▶ Task goal:
For the listing that follows, report how many lines contain the word "Mehr", giving the number and no other text.
★ ★ ★ ★
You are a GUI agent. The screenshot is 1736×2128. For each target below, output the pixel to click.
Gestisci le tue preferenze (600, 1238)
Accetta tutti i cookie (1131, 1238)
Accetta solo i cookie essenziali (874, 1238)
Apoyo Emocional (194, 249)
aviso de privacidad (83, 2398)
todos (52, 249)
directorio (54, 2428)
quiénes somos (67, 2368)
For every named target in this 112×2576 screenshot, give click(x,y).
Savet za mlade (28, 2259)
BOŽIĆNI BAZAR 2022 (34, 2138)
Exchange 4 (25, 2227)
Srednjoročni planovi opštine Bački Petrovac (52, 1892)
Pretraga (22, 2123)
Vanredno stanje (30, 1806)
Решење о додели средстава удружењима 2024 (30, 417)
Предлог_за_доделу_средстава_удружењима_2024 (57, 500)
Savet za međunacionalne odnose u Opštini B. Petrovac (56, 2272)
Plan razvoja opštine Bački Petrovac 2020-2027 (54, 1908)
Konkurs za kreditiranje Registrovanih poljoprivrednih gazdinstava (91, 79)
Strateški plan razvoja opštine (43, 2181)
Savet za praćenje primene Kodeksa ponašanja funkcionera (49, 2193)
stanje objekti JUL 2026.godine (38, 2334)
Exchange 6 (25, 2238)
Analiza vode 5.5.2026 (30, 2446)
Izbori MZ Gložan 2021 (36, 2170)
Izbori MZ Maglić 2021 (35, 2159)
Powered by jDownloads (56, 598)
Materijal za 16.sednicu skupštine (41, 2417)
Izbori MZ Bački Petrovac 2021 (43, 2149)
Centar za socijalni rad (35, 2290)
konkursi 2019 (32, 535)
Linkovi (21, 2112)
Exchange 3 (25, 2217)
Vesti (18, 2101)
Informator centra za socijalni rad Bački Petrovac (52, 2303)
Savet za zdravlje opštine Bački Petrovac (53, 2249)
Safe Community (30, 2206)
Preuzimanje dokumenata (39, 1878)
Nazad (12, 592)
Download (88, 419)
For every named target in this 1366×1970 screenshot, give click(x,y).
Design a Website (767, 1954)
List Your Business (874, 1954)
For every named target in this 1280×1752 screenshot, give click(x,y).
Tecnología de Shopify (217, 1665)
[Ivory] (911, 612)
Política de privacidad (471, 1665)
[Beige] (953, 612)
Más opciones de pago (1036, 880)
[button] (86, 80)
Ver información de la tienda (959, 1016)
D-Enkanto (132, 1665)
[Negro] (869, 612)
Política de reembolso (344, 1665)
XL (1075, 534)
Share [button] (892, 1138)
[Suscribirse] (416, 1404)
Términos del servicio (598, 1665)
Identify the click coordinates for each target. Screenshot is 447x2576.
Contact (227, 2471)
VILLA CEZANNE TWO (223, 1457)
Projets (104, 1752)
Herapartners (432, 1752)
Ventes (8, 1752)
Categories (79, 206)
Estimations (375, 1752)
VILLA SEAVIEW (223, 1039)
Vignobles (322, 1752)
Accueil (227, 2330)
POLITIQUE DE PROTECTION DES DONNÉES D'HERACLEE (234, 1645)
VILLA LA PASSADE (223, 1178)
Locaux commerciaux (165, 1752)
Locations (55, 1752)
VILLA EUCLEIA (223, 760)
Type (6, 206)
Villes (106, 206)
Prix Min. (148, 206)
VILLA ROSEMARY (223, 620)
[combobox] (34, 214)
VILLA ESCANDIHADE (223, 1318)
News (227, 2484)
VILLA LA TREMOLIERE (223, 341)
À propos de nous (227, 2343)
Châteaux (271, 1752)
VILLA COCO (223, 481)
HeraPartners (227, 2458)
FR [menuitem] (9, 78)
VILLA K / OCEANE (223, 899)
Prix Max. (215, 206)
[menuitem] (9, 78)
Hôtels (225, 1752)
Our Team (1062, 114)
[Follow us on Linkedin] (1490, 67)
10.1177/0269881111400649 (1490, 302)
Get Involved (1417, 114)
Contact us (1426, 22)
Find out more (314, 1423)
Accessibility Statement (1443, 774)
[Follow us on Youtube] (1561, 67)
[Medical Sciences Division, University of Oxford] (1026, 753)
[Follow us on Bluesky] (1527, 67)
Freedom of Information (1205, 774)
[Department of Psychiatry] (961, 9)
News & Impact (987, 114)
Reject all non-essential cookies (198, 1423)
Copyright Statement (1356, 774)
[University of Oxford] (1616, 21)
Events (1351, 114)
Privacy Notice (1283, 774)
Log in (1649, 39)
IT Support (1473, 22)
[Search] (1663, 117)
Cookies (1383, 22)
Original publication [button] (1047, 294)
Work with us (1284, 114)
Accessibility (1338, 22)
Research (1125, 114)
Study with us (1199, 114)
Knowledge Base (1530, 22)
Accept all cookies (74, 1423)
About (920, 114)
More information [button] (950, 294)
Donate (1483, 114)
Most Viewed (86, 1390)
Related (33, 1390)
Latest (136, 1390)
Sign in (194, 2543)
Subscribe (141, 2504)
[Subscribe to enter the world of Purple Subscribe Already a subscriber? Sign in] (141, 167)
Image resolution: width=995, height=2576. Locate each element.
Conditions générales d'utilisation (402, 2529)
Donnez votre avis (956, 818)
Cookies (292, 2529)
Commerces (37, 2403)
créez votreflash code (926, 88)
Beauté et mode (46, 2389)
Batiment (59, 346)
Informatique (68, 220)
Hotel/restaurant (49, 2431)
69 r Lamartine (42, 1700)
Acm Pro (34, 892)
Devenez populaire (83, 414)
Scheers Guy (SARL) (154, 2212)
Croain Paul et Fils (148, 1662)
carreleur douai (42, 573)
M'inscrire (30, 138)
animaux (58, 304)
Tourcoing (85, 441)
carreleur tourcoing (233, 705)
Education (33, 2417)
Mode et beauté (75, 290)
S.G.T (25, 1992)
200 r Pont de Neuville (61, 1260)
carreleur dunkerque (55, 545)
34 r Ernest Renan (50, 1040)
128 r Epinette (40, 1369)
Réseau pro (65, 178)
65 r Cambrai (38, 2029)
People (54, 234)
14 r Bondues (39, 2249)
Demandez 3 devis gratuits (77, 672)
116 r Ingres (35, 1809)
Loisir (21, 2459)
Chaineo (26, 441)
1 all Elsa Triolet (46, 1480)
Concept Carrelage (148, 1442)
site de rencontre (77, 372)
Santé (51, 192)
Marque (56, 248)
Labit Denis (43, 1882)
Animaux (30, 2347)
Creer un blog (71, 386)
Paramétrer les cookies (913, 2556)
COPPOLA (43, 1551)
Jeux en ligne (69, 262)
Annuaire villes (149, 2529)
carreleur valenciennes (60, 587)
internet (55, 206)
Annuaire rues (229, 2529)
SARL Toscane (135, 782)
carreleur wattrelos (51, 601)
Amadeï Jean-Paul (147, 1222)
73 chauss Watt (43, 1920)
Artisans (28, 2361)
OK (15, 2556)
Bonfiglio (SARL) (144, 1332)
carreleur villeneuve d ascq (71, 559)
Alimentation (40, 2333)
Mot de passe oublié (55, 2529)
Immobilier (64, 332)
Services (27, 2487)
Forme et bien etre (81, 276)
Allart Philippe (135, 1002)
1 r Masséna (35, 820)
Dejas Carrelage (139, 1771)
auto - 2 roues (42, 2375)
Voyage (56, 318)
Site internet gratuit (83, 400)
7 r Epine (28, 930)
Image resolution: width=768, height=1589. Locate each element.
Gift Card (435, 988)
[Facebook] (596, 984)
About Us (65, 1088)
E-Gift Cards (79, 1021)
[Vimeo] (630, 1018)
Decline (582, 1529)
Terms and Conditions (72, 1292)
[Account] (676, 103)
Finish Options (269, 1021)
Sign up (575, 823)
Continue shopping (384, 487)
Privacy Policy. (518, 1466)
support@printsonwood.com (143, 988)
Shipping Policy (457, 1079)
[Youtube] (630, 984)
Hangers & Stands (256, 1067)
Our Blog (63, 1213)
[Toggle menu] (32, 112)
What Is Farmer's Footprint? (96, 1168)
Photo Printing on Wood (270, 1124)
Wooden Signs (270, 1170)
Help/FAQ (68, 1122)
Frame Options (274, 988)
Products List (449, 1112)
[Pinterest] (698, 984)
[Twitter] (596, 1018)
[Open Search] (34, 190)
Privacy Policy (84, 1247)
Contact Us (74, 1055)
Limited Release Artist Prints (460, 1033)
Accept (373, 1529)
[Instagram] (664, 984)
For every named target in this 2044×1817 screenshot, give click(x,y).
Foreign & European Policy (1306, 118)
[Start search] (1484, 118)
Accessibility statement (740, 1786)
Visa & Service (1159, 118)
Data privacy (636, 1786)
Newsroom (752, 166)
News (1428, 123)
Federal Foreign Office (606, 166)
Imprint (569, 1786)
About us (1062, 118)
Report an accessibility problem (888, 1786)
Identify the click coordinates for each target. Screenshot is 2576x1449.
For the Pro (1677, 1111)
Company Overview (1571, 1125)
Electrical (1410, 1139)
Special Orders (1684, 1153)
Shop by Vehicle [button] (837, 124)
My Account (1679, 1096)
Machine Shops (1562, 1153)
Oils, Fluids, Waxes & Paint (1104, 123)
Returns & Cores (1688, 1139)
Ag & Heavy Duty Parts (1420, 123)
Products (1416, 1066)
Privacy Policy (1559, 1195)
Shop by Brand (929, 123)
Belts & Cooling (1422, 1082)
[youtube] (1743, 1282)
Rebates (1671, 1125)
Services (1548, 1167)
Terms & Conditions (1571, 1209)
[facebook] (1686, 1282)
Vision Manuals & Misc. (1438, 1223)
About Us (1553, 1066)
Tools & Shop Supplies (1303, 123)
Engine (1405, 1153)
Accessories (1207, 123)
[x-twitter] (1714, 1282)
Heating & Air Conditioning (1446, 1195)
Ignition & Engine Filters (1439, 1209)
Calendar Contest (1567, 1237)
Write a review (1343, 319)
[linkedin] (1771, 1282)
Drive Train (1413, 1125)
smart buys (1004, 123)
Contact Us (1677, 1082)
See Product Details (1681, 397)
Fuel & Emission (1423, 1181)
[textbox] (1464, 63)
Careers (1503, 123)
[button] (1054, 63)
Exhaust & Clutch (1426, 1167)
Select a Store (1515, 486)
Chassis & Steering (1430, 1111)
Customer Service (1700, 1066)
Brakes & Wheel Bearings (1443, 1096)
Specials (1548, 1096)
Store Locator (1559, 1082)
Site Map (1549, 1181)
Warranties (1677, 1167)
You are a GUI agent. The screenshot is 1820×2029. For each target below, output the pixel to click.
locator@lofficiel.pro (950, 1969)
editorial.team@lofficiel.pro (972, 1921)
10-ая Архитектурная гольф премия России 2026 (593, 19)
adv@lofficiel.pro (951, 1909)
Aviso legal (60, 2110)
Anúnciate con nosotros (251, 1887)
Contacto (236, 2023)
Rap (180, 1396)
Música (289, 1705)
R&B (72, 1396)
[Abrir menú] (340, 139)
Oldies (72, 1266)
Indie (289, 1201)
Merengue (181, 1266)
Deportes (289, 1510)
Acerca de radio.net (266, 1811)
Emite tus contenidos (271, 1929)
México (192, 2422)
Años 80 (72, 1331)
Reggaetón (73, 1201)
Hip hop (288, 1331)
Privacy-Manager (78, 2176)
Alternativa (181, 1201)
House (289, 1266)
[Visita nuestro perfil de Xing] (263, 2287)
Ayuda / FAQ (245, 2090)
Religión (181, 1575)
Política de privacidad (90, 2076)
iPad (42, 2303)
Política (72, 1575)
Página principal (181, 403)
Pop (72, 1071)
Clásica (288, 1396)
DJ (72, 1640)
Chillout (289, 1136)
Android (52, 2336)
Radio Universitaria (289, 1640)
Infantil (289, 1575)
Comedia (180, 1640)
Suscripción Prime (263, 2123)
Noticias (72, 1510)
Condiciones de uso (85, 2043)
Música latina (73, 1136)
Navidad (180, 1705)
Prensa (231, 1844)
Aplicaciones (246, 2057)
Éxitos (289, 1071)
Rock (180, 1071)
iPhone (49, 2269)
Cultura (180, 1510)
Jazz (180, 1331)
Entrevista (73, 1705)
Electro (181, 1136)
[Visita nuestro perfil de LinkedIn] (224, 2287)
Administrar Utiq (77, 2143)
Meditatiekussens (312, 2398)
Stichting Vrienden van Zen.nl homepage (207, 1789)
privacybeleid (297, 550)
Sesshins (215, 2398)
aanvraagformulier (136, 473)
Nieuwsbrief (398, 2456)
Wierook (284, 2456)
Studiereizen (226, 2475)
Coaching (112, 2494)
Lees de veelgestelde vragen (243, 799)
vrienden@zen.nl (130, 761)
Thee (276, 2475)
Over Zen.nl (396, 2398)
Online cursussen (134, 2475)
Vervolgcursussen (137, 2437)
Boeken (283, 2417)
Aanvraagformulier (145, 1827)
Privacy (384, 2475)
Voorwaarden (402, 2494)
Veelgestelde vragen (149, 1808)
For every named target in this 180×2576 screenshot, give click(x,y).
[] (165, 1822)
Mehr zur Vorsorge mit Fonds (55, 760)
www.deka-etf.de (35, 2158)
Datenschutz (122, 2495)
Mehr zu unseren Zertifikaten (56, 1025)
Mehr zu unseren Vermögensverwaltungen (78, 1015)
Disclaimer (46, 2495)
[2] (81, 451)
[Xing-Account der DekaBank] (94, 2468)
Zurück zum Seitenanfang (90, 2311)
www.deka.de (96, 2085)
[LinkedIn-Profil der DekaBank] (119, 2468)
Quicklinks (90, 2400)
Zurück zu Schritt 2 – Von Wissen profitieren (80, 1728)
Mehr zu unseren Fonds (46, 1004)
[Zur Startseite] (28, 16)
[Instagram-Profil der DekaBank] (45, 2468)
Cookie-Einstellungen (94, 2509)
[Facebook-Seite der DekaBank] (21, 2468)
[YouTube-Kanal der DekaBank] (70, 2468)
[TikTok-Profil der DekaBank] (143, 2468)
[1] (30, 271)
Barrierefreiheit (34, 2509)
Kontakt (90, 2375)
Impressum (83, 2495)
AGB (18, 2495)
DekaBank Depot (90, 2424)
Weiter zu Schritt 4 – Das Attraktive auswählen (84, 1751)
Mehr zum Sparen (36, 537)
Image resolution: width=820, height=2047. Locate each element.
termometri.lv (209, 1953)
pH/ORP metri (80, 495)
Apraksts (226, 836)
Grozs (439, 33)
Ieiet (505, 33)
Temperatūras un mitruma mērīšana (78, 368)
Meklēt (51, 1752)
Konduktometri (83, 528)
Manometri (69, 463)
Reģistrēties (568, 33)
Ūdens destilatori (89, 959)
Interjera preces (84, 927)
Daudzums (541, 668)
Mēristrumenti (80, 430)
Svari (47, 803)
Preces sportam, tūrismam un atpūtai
★ ★ ★ ★
▶ Result of this exercise:
5